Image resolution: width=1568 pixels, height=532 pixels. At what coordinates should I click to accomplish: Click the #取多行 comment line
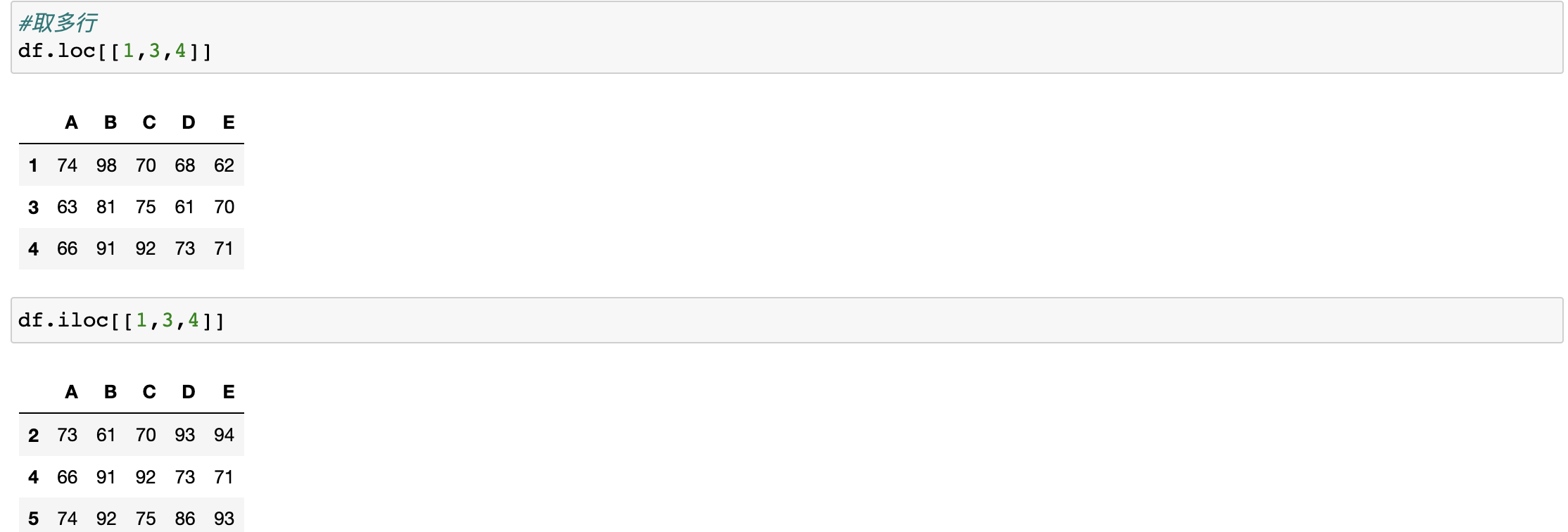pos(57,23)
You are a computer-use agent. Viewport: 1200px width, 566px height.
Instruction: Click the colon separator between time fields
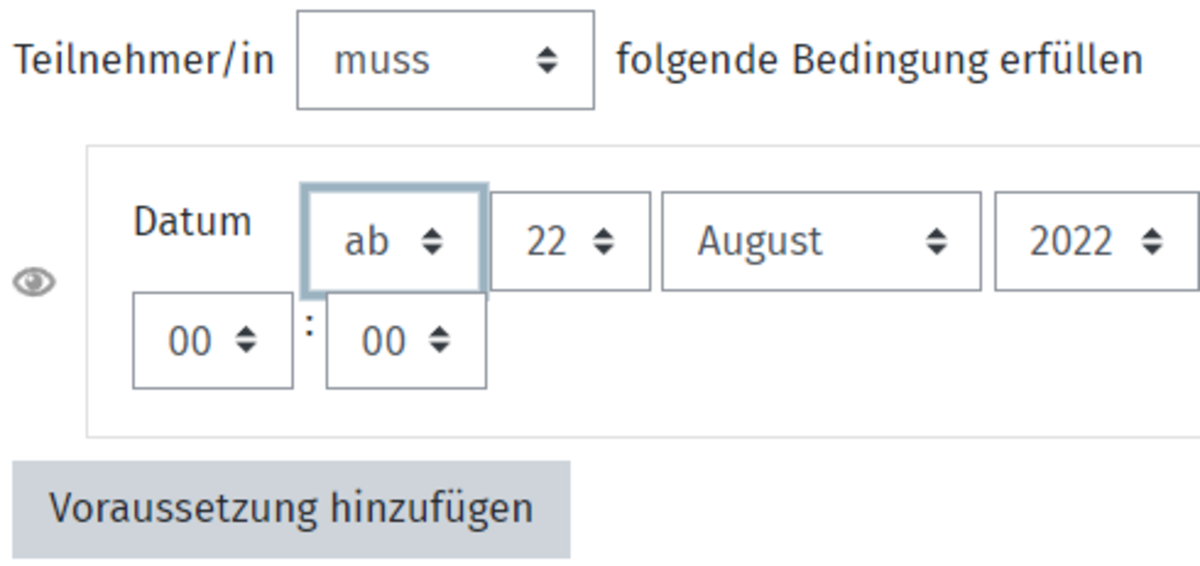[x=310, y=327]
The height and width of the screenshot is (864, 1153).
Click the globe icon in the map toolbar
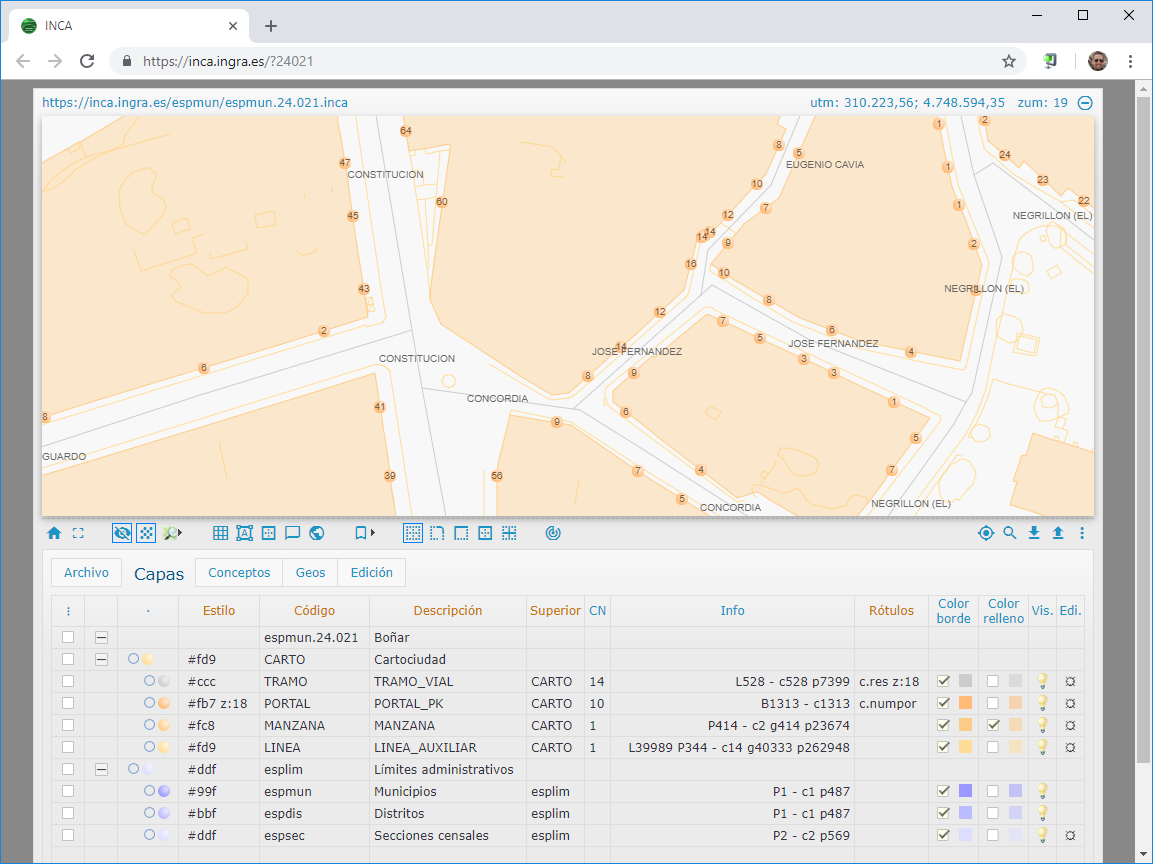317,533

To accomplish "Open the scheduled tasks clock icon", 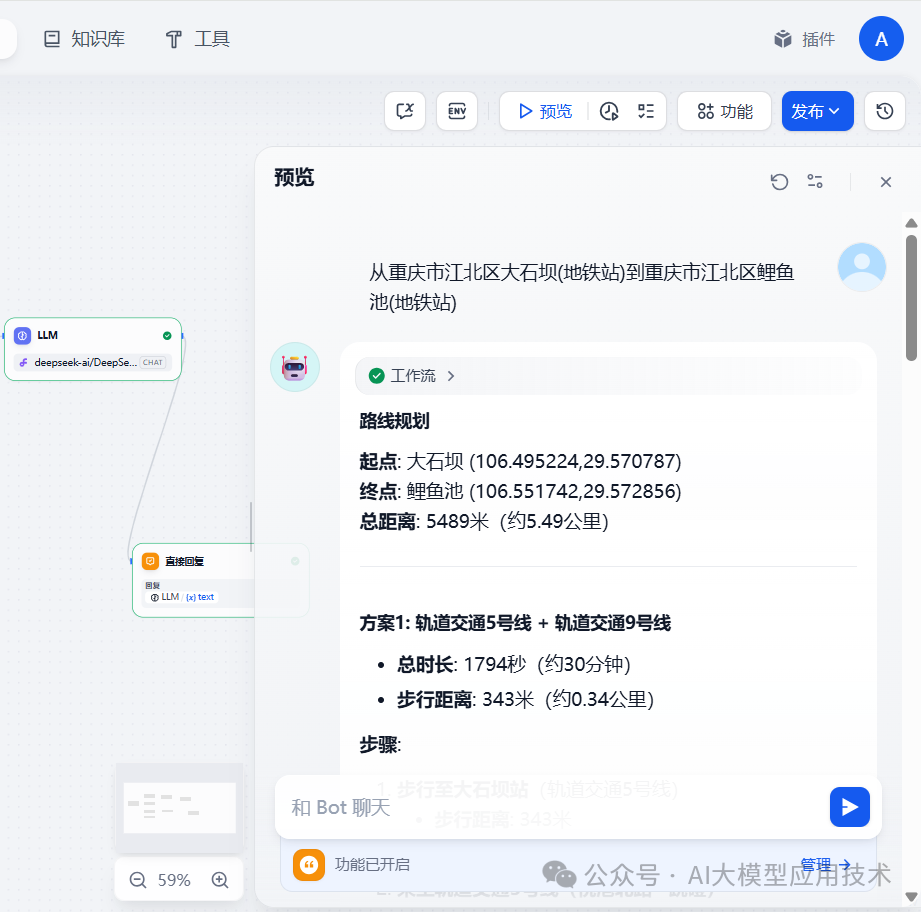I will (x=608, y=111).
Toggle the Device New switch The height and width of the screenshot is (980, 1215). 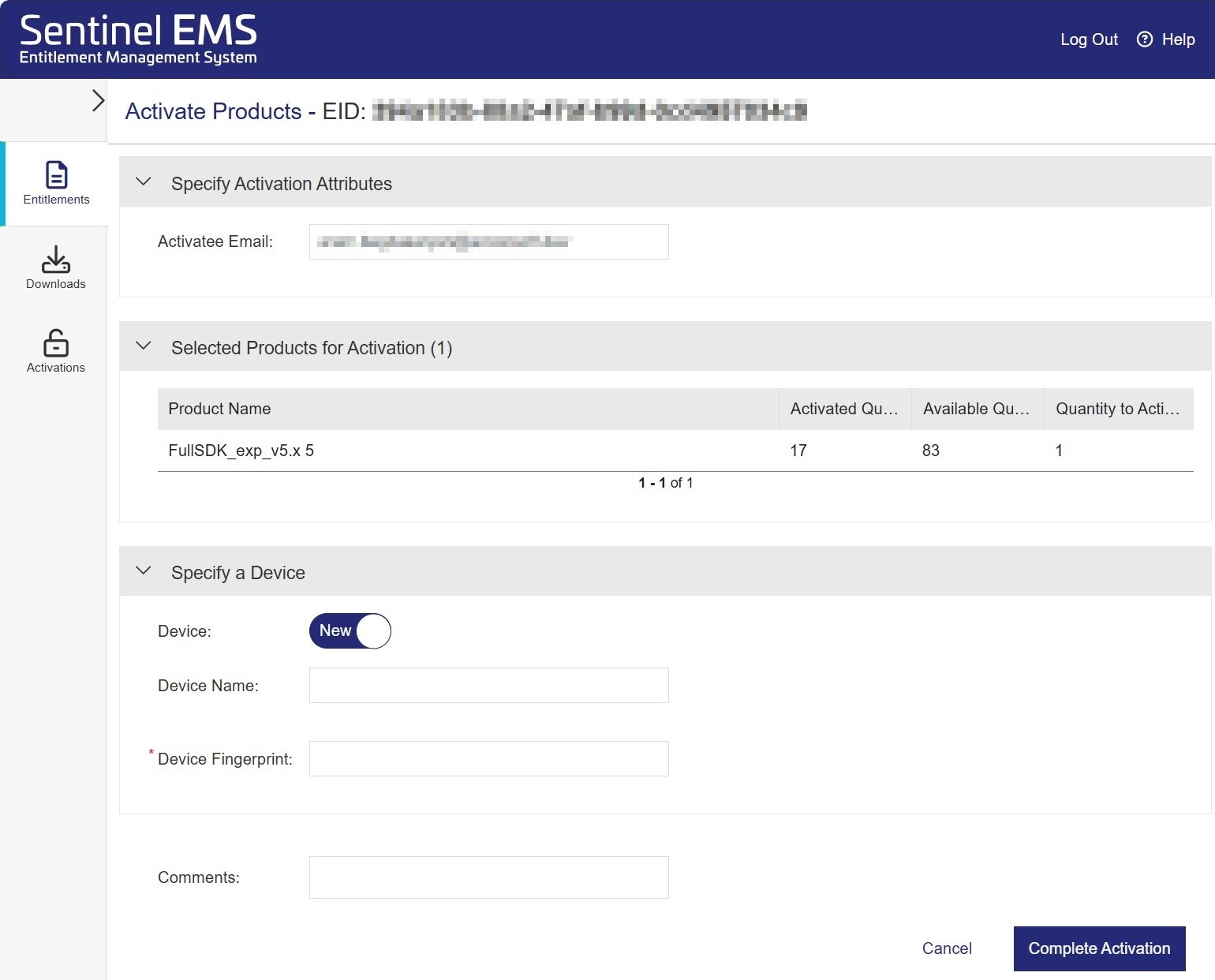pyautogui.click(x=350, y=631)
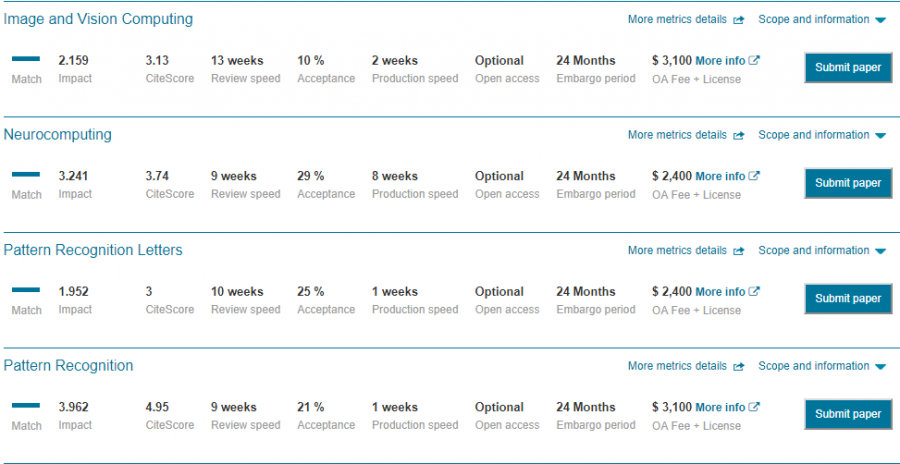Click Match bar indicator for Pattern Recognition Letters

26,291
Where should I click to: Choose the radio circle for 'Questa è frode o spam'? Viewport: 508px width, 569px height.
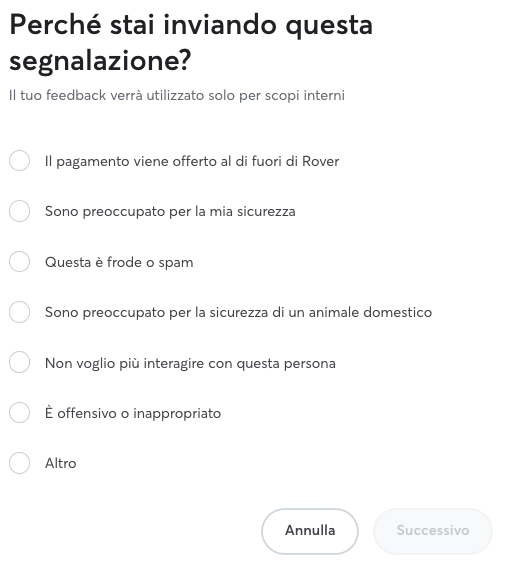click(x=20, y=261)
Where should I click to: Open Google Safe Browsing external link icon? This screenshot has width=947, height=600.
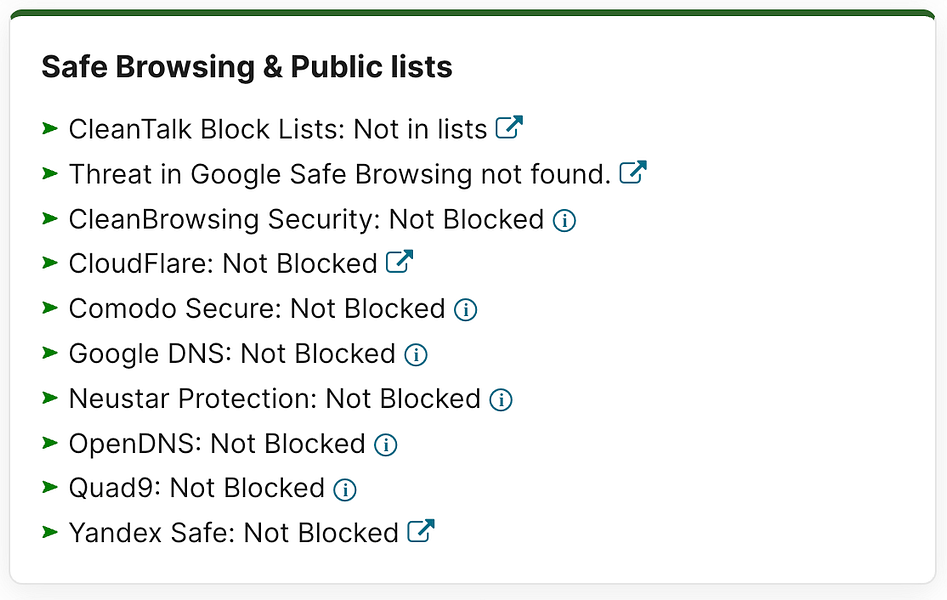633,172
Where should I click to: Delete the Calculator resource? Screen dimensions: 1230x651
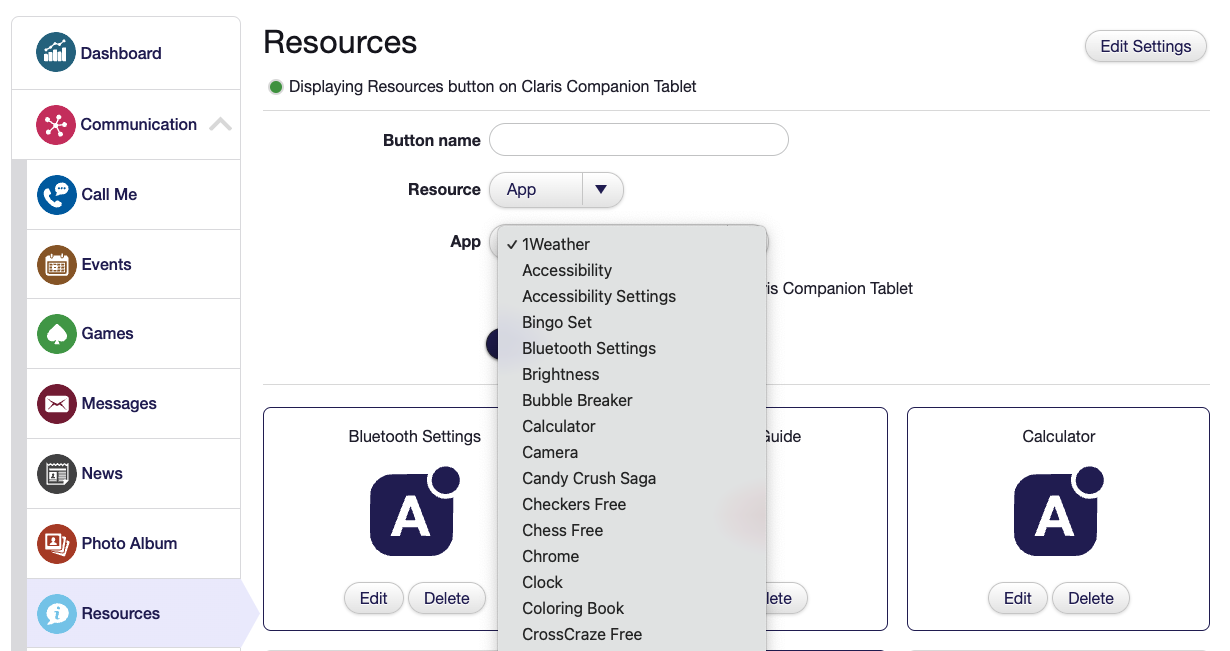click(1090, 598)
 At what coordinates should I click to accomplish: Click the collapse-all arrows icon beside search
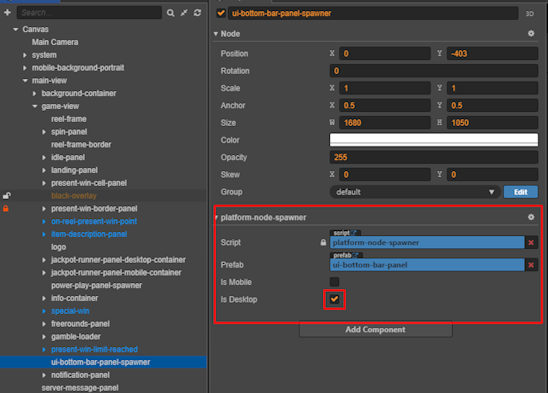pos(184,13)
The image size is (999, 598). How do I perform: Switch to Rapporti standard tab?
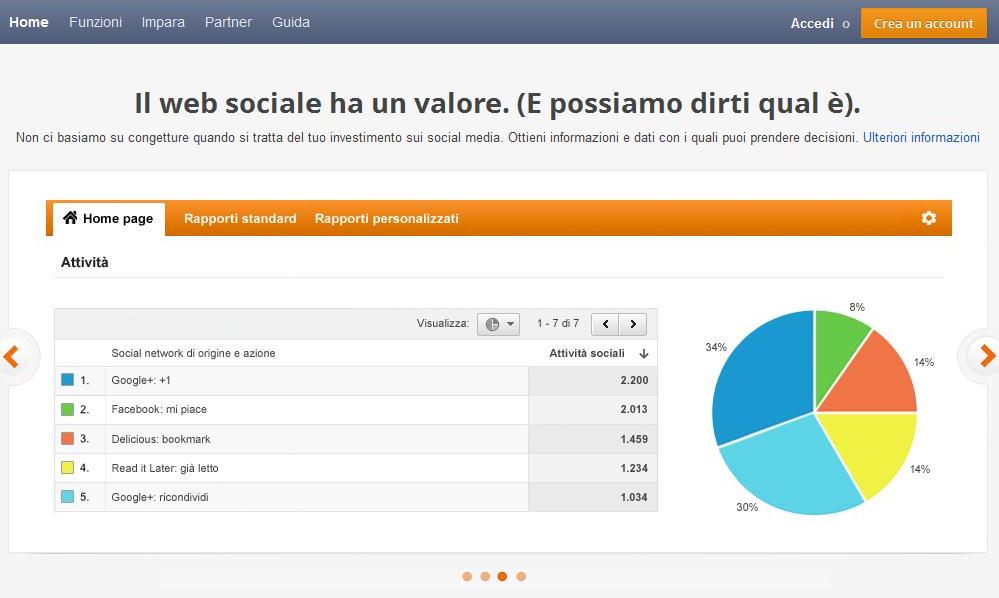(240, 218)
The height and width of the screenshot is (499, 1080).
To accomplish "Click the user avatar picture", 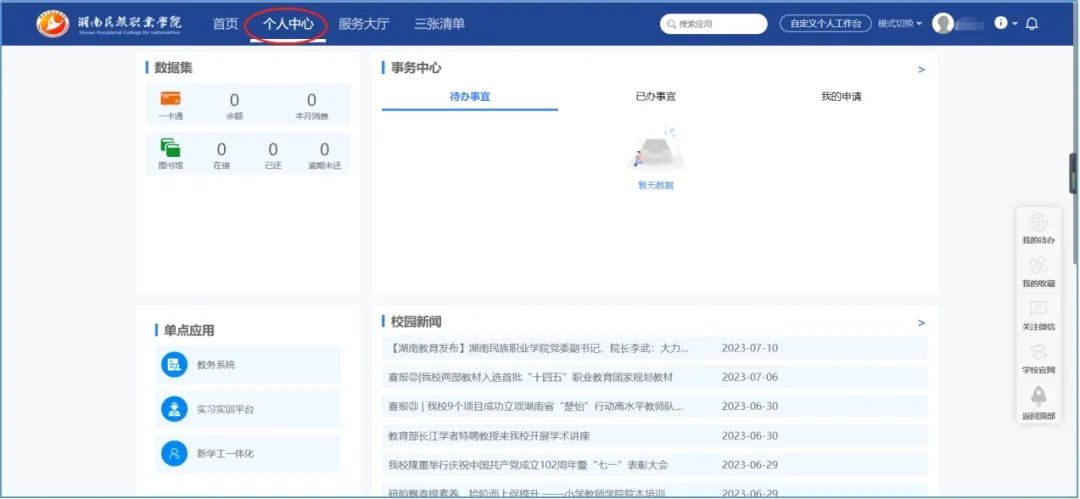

- [Exercise description]: Please set down only the lines from the one containing "Where should I click to: Open" through the end of the entries, exactly as they stand, both ends included and with no pictures.

- [Answer box]:
Where should I click to: Open Google Safe Browsing external link icon? This screenshot has width=947, height=600.
633,172
Where should I click to: Delete the Calculator resource? Screen dimensions: 1230x651
click(1090, 598)
 At what coordinates should I click to accomplish: Click the collapse-all arrows icon beside search
pos(184,13)
The image size is (999, 598). How do I perform: Switch to Rapporti standard tab?
(240, 218)
The height and width of the screenshot is (499, 1080).
To accomplish "Click the user avatar picture", 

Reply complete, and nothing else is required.